Multivariate logistic regression was performed to identify independent predictors of inadequate refractive correction in subjects with correctable refractive error, adjusting for confounding variables (
Table 3). In subjects aged 12 to 19 years old, male sex (odds ratio [OR], 1.5; 95% confidence interval [CI], 1.0–2.2,
P = 0.04), Mexican American race (OR, 2.8; 95% CI, 2.0–4.0;
P < 0.0001), and non-Hispanic black race (OR, 3.3; 95% CI, 2.1–5.1;
P < 0.0001) were associated with significantly increased odds of having inadequate refractive correction.

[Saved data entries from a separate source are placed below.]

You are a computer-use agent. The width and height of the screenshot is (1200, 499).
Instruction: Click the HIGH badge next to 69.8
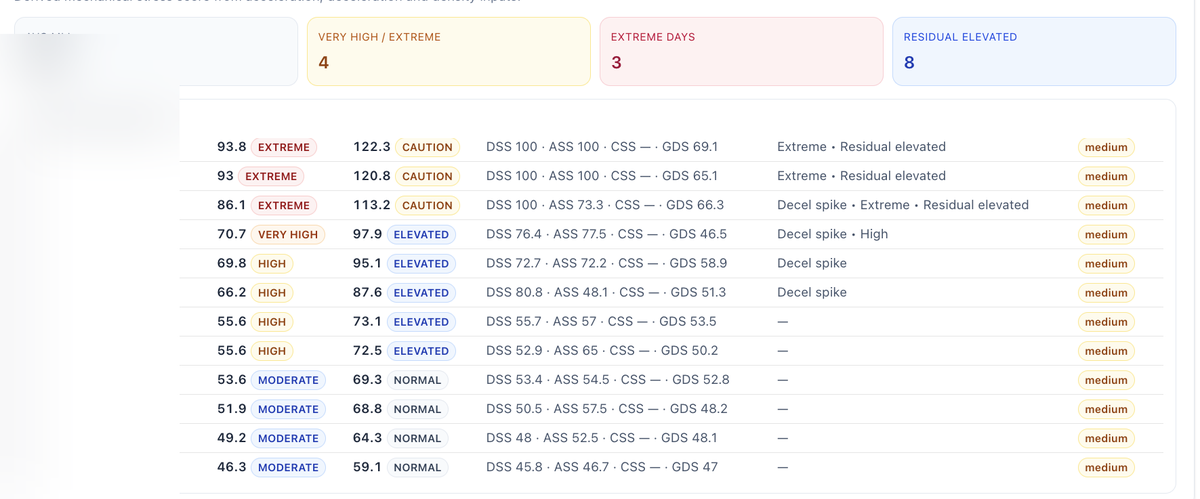coord(271,264)
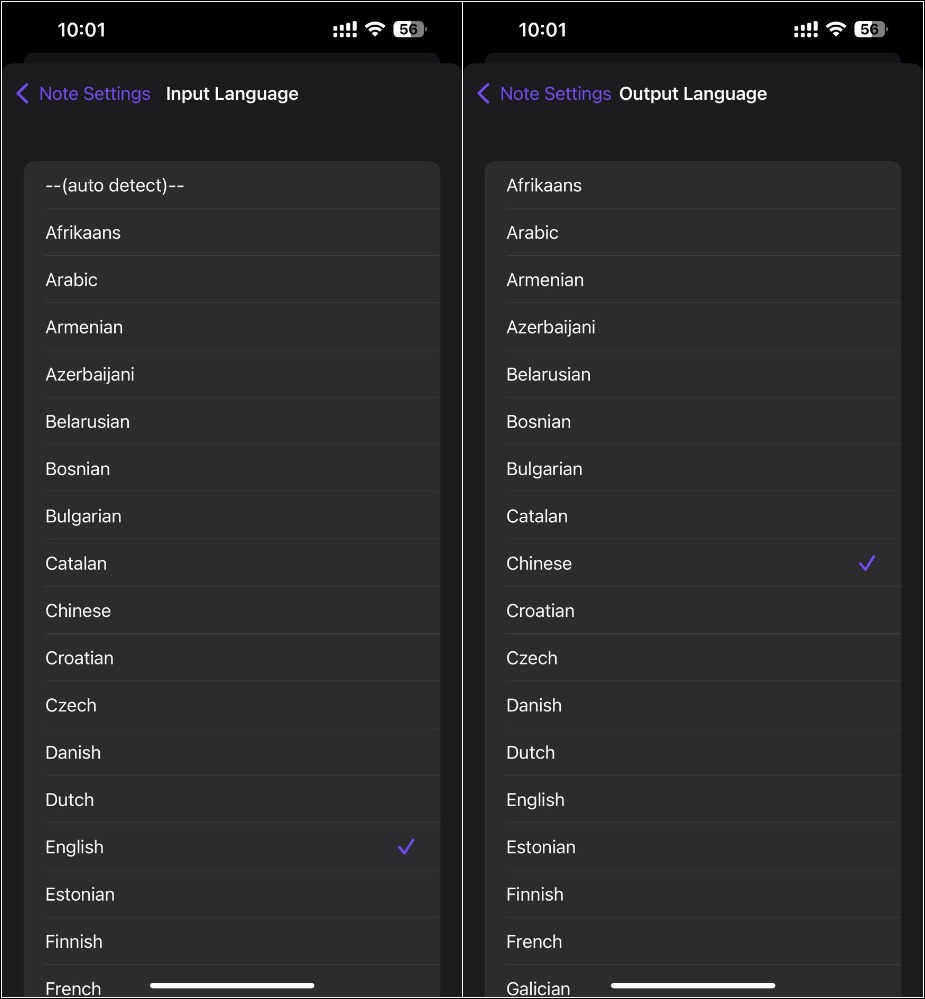
Task: Tap the checkmark beside English input language
Action: (406, 847)
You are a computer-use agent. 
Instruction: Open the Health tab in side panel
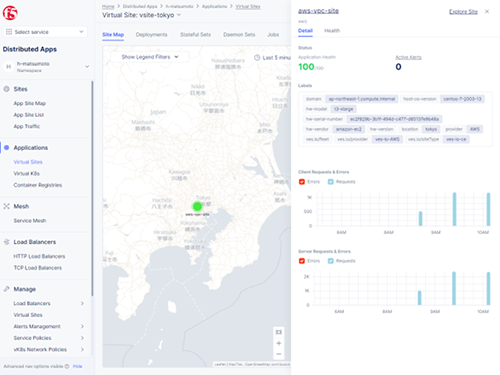click(x=332, y=31)
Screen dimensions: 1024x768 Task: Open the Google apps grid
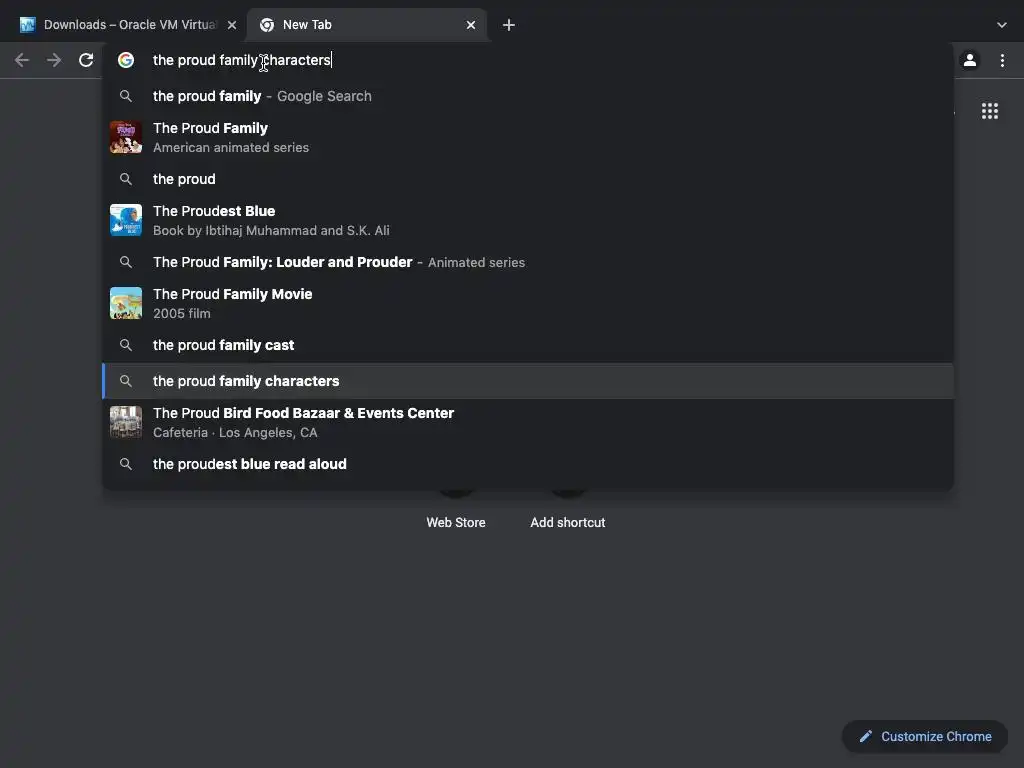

In subjects aged 20 to 39 years old, male sex (OR, 1.6; 95% CI, 1.0–2.6;
P = 0.04), Mexican American race (OR, 1.8; 95% CI, 1.1–3.1;
P = 0.02), non-Hispanic black race (OR, 2.2; 95% CI, 1.5–3.3;
P < 0.0001), annual household income of <$20,000 (OR, 1.7; 95% CI, 1.0–2.9;
P = 0.04), <ninth grade education (OR, 9.5; 95% CI, 3.5–26.0;
P < 0.0001), ninth to 11th grade education (OR, 3.3; 95% CI, 1.7–6.2;
P = 0.001), and high school graduate equivalent education (OR, 1.7, 95% CI, 1.1–2.7;
P = 0.001) were associated with significantly increased odds of having inadequate refractive correction. In subjects aged 40+ years, Mexican American race (OR, 1.9; 95% CI, 1.3–2.8;
P = 0.003), non-Hispanic black race (OR, 2.0; 95% CI, 1.4–2.9;
P < 0.0001), other or multiracial ethnicity (OR, 2.3; 95% CI, 1.1–4.8;
P = 0.03), annual household income of <$20,000 (OR, 1.7; 95% CI, 1.1–2.6;
P = 0.02), <ninth grade education (OR, 2.5; 95% CI, 1.5–4.3;
P = 0.001), lack of health insurance coverage (OR, 2.0; 95% CI, 1.2–3.4;
P = 0.008), astigmatism (OR, 1.6; 95% CI, 1.1–2.2;
P = 0.02), and self-reported AMD (OR, 1.8; 95% CI, 1.0–3.3;
P = 0.04) were associated with significantly increased odds of having inadequate refractive correction. Greater myopia severity was associated with significantly decreased odds of inadequate refractive correction in all age groups.